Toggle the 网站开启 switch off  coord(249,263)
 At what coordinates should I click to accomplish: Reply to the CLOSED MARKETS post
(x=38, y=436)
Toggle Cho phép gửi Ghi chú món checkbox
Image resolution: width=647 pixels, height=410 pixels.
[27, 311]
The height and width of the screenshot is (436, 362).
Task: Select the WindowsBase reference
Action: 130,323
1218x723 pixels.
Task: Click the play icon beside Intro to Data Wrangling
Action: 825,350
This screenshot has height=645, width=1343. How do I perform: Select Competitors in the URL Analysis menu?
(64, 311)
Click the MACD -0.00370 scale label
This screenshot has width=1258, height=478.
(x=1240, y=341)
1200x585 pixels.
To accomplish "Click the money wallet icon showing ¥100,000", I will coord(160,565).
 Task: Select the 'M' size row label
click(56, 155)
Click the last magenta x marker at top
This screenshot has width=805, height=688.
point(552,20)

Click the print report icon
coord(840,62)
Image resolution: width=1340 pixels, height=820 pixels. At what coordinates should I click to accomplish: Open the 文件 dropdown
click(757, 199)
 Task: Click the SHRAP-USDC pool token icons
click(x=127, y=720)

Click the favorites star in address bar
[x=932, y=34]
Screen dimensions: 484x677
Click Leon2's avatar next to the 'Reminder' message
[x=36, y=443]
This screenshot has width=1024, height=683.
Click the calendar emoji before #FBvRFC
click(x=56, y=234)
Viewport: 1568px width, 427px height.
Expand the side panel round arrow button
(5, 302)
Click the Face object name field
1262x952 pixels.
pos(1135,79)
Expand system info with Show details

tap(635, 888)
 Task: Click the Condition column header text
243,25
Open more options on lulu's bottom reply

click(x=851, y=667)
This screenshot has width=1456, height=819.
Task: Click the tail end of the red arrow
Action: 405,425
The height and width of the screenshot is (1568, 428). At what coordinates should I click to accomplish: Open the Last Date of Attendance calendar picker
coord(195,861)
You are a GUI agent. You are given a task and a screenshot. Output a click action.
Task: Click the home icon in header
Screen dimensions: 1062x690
---
AIM OF THE EXERCISE — Print each line of the data exactly. Keep all of it.

COMPLETED EXERCISE —
Toggle the 网站开启 switch off  coord(249,263)
 At what coordinates should I click to accomplish: Reply to the CLOSED MARKETS post
(x=38, y=436)
Toggle Cho phép gửi Ghi chú món checkbox
Image resolution: width=647 pixels, height=410 pixels.
[27, 311]
The height and width of the screenshot is (436, 362).
Task: Select the WindowsBase reference
Action: 130,323
1218x723 pixels.
Task: Click the play icon beside Intro to Data Wrangling
Action: 825,350
This screenshot has height=645, width=1343. How do I perform: Select Competitors in the URL Analysis menu?
(64, 311)
Click the MACD -0.00370 scale label
This screenshot has width=1258, height=478.
(x=1240, y=341)
1200x585 pixels.
To accomplish "Click the money wallet icon showing ¥100,000", I will coord(160,565).
 Task: Select the 'M' size row label
click(56, 155)
Click the last magenta x marker at top
This screenshot has width=805, height=688.
point(552,20)

Click the print report icon
coord(840,62)
Image resolution: width=1340 pixels, height=820 pixels. At what coordinates should I click to accomplish: Open the 文件 dropdown
click(757, 199)
 Task: Click the SHRAP-USDC pool token icons
click(x=127, y=720)

Click the favorites star in address bar
[x=932, y=34]
Screen dimensions: 484x677
Click Leon2's avatar next to the 'Reminder' message
[x=36, y=443]
This screenshot has width=1024, height=683.
Click the calendar emoji before #FBvRFC
click(x=56, y=234)
Viewport: 1568px width, 427px height.
Expand the side panel round arrow button
(5, 302)
Click the Face object name field
1262x952 pixels.
pos(1135,79)
Expand system info with Show details

tap(635, 888)
 Task: Click the Condition column header text
243,25
Open more options on lulu's bottom reply

click(x=851, y=667)
This screenshot has width=1456, height=819.
Task: Click the tail end of the red arrow
Action: 405,425
The height and width of the screenshot is (1568, 428). At what coordinates should I click to accomplish: Open the Last Date of Attendance calendar picker
coord(195,861)
You are a GUI agent. You are given a task and a screenshot. Output a click action.
Task: Click the home icon in header
Screen dimensions: 1062x690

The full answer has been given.